Also, try to read manual, you can do this by typing:

# man torrc

There is such information about transport's options:

TransPort [address:]port|auto [isolation flags] Open this port to listen for transparent proxy connections. Set this to 0 if you don’t want to allow transparent proxy connections. Set the port to "auto" to have Tor pick a port for you. This directive can be specified multiple times to bind to multiple addresses/ports. If multiple entries of this option are present in your configuration file, Tor will perform stream isolation between listeners by default. See SOCKSPort for an explanation of isolation flags.

TransPort requires OS support for transparent proxies, such as BSDs' pf or Linux’s IPTables. If you’re planning to use Tor as a transparent proxy for a network, you’ll want to examine and change VirtualAddrNetwork from the default setting. (Default: 0)

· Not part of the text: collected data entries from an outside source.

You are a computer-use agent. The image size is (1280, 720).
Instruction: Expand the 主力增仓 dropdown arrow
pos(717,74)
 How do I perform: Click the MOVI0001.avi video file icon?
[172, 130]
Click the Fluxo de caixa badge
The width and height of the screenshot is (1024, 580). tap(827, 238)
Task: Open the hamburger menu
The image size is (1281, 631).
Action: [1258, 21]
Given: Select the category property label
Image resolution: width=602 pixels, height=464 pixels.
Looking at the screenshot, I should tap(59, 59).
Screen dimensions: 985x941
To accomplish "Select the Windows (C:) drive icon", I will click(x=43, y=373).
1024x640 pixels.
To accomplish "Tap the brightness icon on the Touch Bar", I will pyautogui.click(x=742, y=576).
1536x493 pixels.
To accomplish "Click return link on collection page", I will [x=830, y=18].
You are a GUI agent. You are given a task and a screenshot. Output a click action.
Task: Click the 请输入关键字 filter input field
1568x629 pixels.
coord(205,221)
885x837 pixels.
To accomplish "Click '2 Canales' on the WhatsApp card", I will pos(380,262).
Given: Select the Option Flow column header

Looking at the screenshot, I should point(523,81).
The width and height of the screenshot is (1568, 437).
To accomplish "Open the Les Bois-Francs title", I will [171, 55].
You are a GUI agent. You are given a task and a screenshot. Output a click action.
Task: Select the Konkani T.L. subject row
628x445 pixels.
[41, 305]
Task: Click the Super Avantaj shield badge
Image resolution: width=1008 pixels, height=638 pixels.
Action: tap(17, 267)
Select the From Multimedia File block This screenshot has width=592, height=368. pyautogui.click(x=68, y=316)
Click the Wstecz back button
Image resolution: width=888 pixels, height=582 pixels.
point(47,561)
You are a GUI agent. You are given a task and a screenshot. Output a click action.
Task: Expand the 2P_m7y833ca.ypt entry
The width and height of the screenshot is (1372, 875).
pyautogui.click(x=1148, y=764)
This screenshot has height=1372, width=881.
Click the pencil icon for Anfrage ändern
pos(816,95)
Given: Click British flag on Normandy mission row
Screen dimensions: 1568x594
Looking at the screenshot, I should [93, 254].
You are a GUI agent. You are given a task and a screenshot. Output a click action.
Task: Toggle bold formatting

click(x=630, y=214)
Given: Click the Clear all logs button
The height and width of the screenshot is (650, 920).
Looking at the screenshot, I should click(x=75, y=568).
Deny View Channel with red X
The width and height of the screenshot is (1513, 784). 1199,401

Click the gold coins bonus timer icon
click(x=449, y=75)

Also, you would like to google for Tor-middle-box, it shall be a little bit safer. In such scenario: lets suppose, there are little buggies inside linux kernel still && network stack && iptables.. and whatever.... So, in that way, your transparent proxy might blinks from time to time, there was such bad situation, earlier... And couple of your DNS requests, from-time-to-time goes right to google's DNS 4.2.2.2 in plain, from your real IP. Not fine, right?

However, Tor-middle-box - is a separate computer, often Raspberry-Pi based tiny tor-box, which convert all your traffic into Tor-network, like man-in-the-middle.

It is much easier to design really secure hardware isolated Tor-proxy, than construct something virtual with iptables or even LXC, etc...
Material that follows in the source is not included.